Creamy Asparagus Soup With Seared Scallops
Total Time: 1 hr
Preparation Time: 30 mins
Cook Time: 30 mins
Ingredients
- Servings: 2
- 1 lb asparagus
- 4 tablespoons unsalted butter
- 3 shallots, minced
- salt & freshly ground black pepper, to taste
- 1 cup heavy cream
- 1 cup chicken stock
- 2 cups firmly packed chopped spinach
- 4 ounces fresh sea scallops or 4 ounces bay scallops
Recipe
- 1 snap off the tough stem ends from the asparagus spears.
- 2 cut the tips, each about 2 inches long, off 4 spears.
- 3 set the tips aside.
- 4 chop the remaining asparagus into 1-inch pieces.
- 5 bring a large pot two-thirds full of generously salted water to a boil over high heat.
- 6 add the chopped asparagus and cook until bright green and just tender, 2 to 3 minutes.
- 7 using a slotted spoon or long-handled strainer, transfer the asparagus to a bowl of ice water to stop the cooking.
- 8 when the asparagus is cool, drain and set aside.
- 9 in a heavy soup pot over medium heat, melt 3 tbs of the butter.
- 10 when the butter is just hot, add the shallots and sauté, stirring occasionally, until tender and translucent, 3 to 4 minutes.
- 11 add the chopped asparagus and cook, stirring, about 5 minutes.
- 12 season with salt and pepper, and stir in the cream and stock.

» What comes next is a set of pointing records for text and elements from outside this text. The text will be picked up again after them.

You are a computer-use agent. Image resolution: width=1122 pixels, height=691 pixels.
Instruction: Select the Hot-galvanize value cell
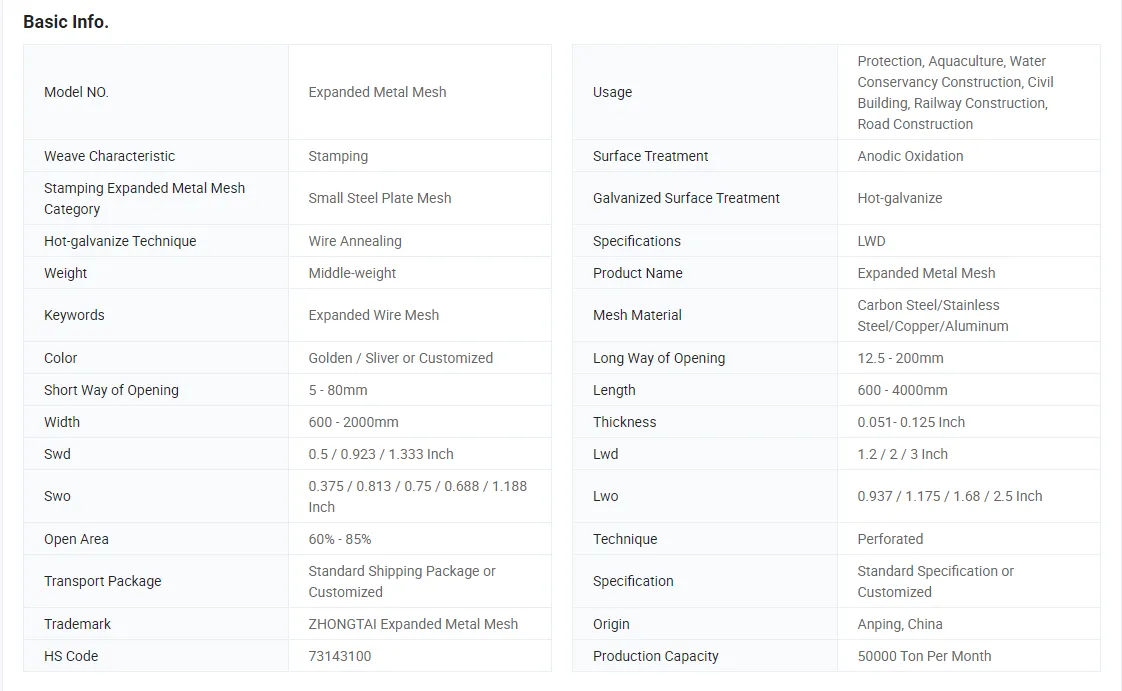coord(900,198)
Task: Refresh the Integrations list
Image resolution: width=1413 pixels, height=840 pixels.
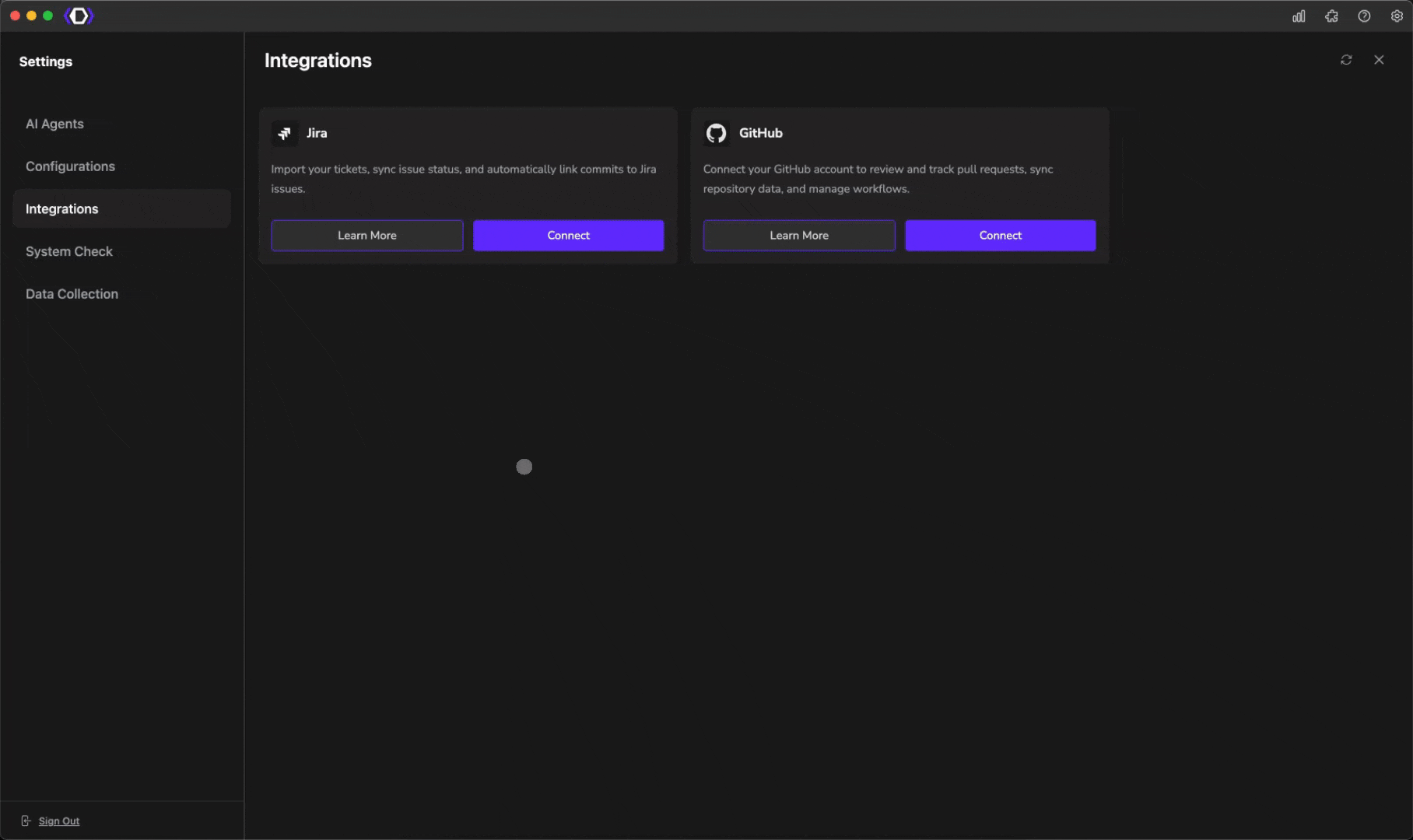Action: (x=1347, y=60)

- 13 bring to a boil and cook for 5 minutes.
- 14 stir in the spinach and cook for 2 minutes more.
- 15 transfer the soup to a blender and puree until smooth, about 2 minutes.
- 16 pass the soup through a chinois into a clean saucepan and keep warm over very low heat.

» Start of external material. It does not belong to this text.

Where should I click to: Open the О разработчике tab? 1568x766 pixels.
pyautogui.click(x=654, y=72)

- 17 season the scallops with salt and pepper.
- 18 in a small sauté pan over medium-high heat, melt the remaining 1 tbs butter.
- 19 when it is nearly smoking, add the scallops and cook until evenly browned and slightly translucent in the center, about 2 minutes per side.

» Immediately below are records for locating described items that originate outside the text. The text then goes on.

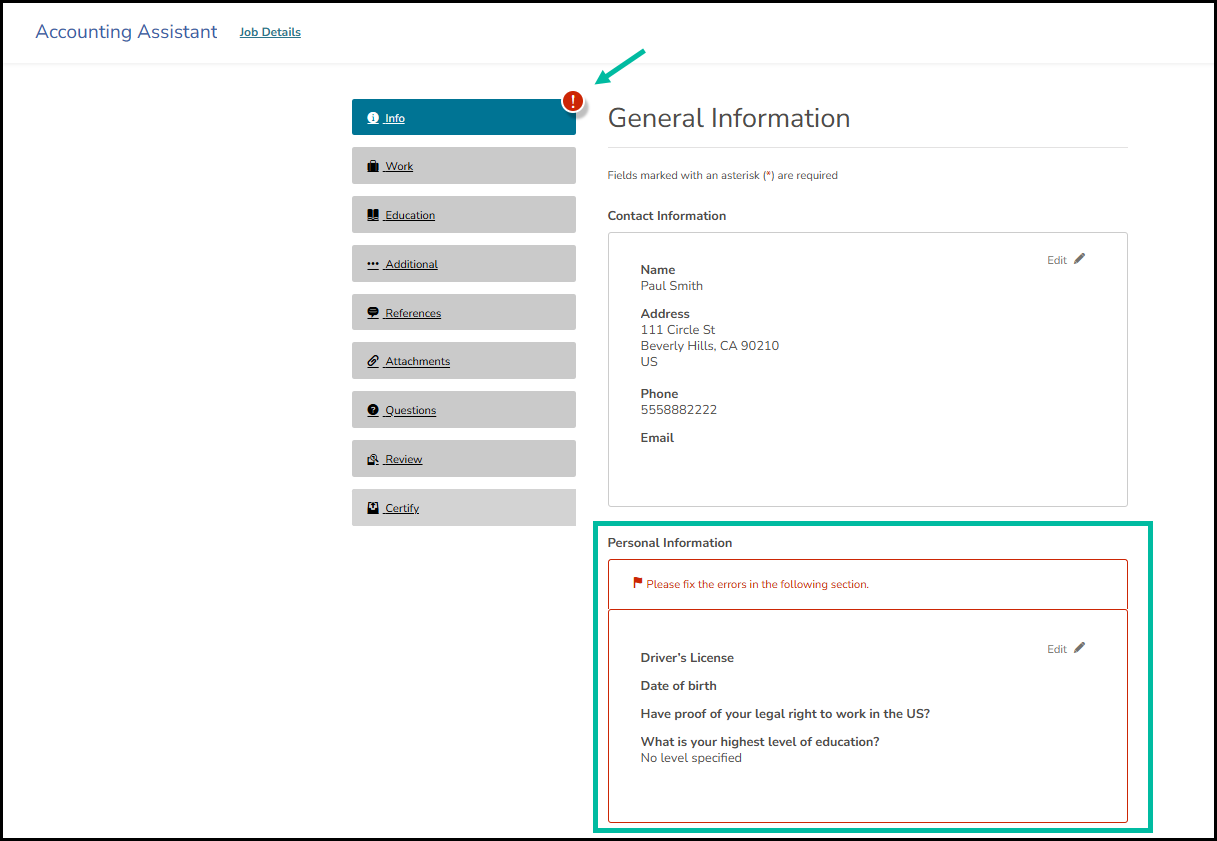
Task: Click the ellipsis icon on the Additional tab
Action: tap(373, 263)
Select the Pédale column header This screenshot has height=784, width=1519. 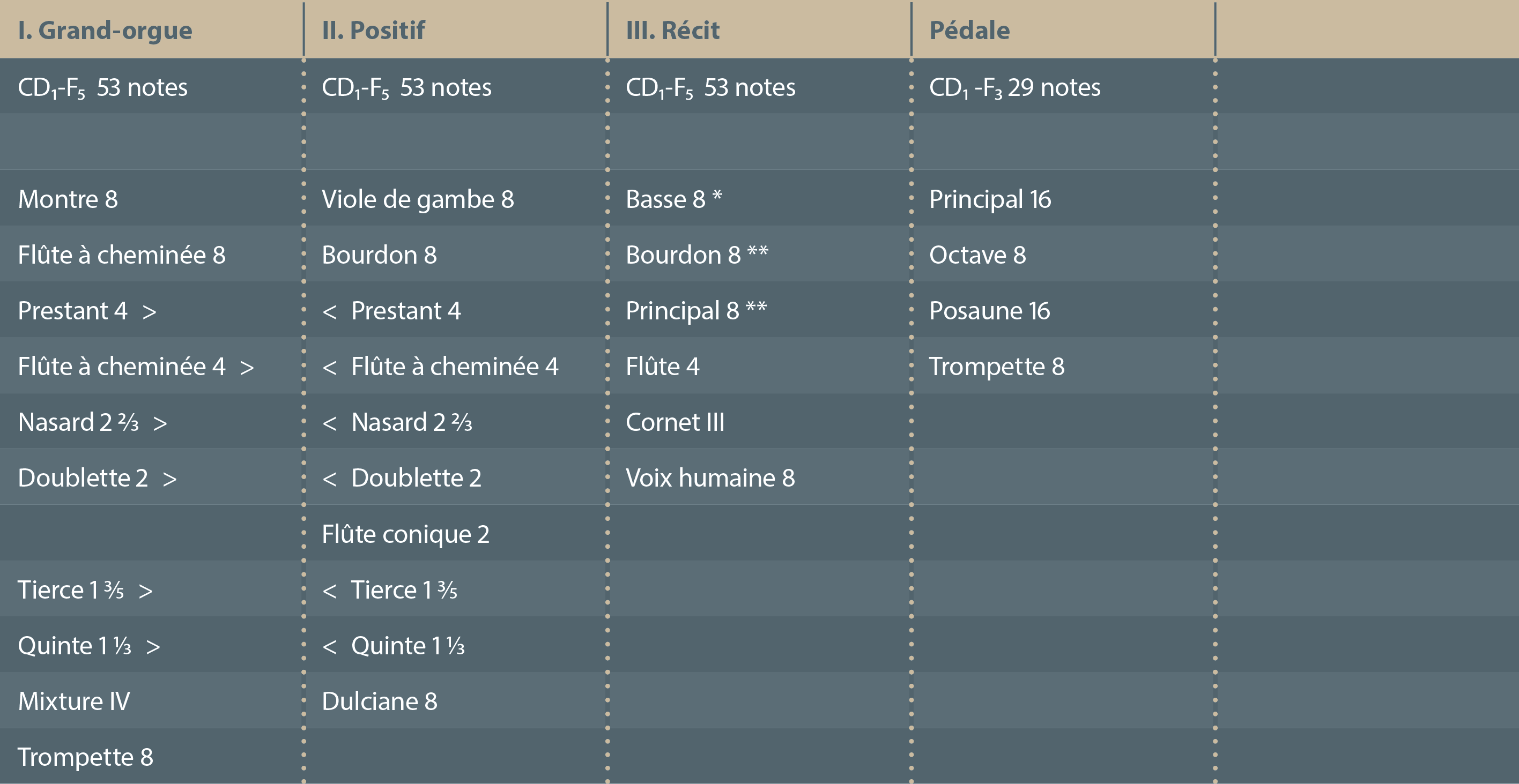(x=969, y=30)
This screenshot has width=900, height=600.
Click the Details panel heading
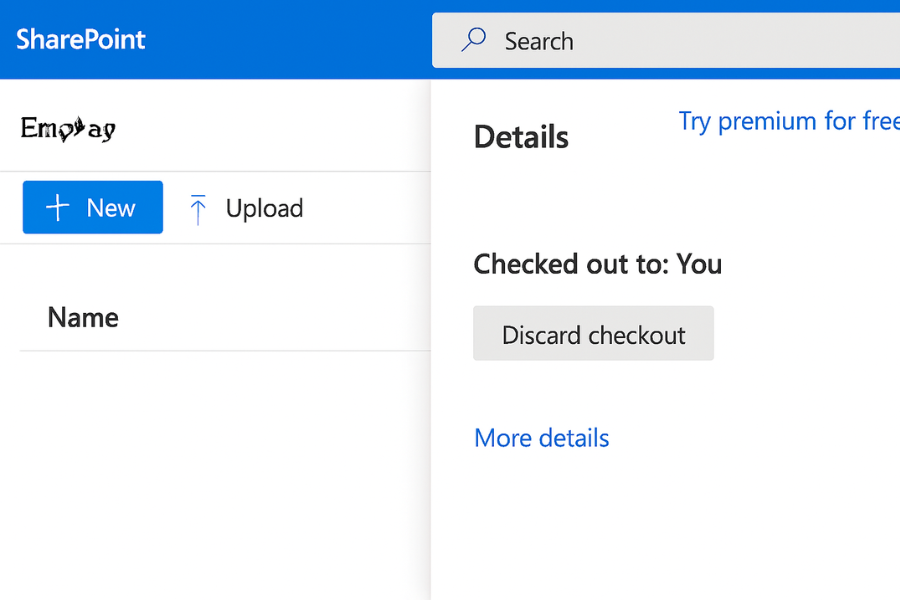click(x=521, y=136)
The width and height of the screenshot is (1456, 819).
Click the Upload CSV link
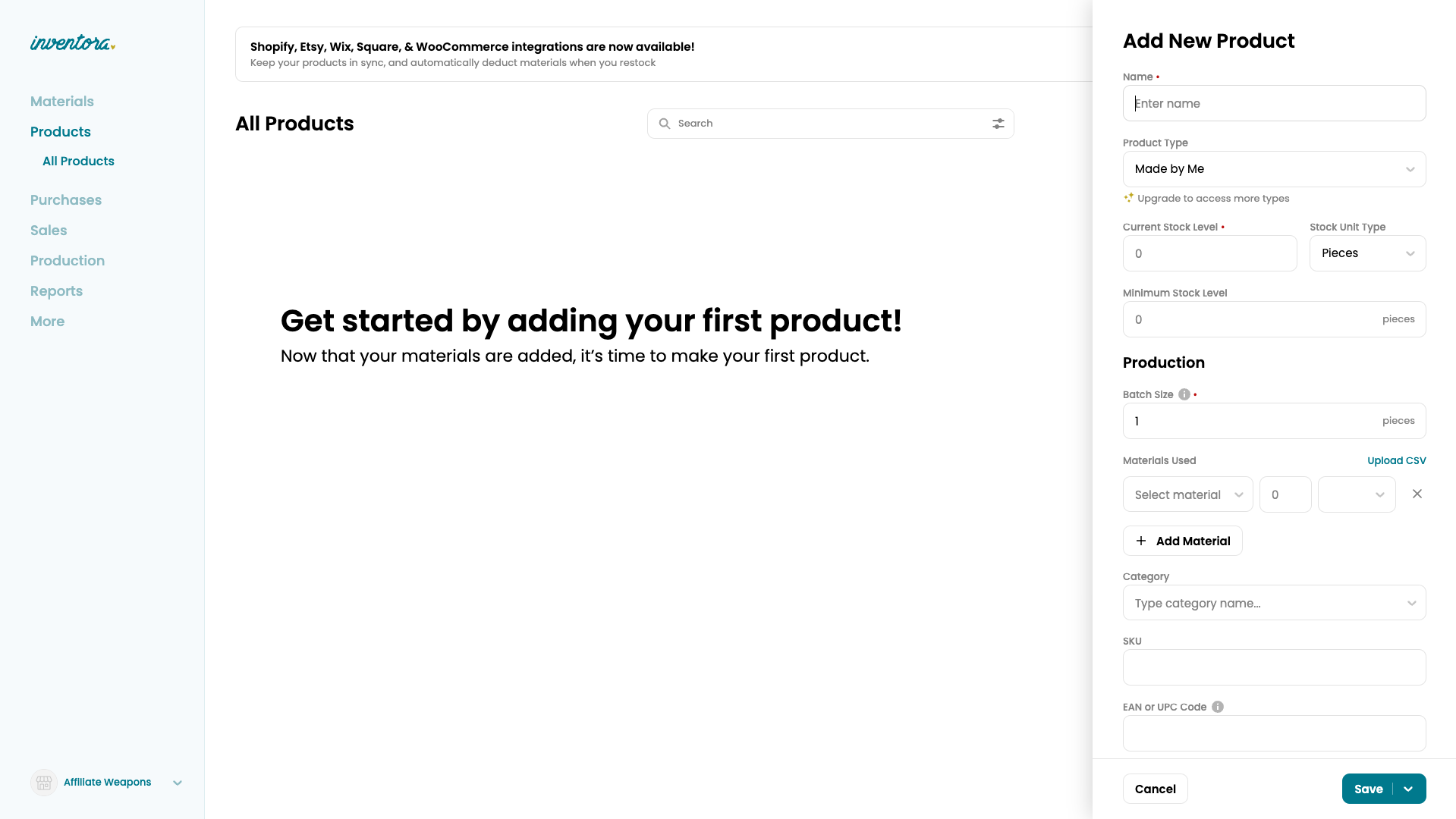(1396, 460)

- 20 divide the scallops among 2 warmed soup bowls.
- 21 add the reserved asparagus tips to the sauté pan and cook until just tender, about 2 minutes.
- 22 taste the soup and adjust the seasonings with salt and pepper.
- 23 ladle the soup into the bowls, garnish with the asparagus tips and serve immediately.